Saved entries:
==============================

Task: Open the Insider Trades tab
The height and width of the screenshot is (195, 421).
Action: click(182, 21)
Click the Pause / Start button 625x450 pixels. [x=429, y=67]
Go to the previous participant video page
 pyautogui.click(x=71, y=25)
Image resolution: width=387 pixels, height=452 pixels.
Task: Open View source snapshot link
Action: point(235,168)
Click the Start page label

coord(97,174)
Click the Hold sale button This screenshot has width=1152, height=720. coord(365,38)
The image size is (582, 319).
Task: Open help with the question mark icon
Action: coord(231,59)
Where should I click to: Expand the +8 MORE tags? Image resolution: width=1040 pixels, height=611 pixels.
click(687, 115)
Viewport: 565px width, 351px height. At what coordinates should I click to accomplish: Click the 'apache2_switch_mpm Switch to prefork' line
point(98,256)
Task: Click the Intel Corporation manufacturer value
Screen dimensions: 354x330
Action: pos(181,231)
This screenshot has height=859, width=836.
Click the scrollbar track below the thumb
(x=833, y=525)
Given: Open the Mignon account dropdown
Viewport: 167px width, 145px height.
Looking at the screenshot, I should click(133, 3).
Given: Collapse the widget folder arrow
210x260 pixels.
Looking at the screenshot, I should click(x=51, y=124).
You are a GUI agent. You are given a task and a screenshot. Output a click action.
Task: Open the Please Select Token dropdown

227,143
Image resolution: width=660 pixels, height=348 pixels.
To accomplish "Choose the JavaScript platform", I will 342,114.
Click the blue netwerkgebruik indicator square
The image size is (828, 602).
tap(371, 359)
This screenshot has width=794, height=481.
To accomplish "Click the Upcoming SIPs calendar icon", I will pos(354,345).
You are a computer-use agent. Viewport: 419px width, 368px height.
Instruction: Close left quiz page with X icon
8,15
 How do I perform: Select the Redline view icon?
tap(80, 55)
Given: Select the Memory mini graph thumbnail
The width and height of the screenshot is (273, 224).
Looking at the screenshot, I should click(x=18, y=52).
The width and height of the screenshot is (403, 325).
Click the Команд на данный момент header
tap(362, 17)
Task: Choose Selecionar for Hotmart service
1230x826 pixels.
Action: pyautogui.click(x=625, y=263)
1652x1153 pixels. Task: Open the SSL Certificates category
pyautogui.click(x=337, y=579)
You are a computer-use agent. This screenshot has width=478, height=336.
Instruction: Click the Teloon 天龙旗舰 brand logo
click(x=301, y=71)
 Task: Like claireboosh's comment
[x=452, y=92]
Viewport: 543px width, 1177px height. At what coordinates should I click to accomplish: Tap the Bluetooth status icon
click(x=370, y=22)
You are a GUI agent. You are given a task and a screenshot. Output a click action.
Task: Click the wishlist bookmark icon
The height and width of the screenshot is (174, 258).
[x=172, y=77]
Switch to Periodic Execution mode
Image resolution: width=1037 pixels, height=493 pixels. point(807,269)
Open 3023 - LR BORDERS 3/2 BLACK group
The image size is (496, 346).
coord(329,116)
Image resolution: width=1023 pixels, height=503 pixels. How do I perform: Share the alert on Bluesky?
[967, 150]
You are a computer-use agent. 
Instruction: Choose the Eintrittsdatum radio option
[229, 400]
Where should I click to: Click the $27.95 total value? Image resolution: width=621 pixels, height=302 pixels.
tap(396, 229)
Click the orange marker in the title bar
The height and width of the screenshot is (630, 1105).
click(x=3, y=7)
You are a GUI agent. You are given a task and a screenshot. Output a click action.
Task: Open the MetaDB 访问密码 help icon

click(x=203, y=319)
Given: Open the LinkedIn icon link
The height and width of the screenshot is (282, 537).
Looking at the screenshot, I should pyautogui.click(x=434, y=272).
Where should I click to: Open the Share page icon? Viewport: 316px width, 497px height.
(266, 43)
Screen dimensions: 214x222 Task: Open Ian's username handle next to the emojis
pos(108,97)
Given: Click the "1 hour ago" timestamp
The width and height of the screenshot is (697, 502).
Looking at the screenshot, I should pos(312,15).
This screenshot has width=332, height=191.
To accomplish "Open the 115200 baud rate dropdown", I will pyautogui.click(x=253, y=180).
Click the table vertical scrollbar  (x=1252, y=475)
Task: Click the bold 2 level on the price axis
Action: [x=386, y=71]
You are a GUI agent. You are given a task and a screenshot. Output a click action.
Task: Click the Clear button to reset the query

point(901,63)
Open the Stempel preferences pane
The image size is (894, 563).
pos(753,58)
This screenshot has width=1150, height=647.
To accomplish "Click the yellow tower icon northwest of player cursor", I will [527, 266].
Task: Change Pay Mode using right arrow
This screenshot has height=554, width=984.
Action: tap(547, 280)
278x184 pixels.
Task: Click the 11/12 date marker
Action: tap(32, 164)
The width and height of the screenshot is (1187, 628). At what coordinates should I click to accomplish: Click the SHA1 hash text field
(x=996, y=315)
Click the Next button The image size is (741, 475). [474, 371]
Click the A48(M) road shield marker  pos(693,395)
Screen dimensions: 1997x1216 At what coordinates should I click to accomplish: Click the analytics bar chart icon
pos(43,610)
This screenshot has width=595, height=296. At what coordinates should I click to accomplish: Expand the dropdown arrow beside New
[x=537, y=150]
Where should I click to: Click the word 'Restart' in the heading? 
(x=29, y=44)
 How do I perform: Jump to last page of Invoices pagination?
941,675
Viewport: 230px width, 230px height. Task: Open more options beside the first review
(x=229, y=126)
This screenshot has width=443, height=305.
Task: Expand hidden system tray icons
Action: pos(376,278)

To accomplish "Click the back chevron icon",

==============================

- _Task goal_
Copy range, inclusive: the line holding "Given: Click the" to the line holding "This screenshot has width=332, height=191.". Reproduce exactly those lines of the records above and no others.

- _Result for this task_
Given: Click the "1 hour ago" timestamp
The width and height of the screenshot is (697, 502).
Looking at the screenshot, I should pos(312,15).
This screenshot has width=332, height=191.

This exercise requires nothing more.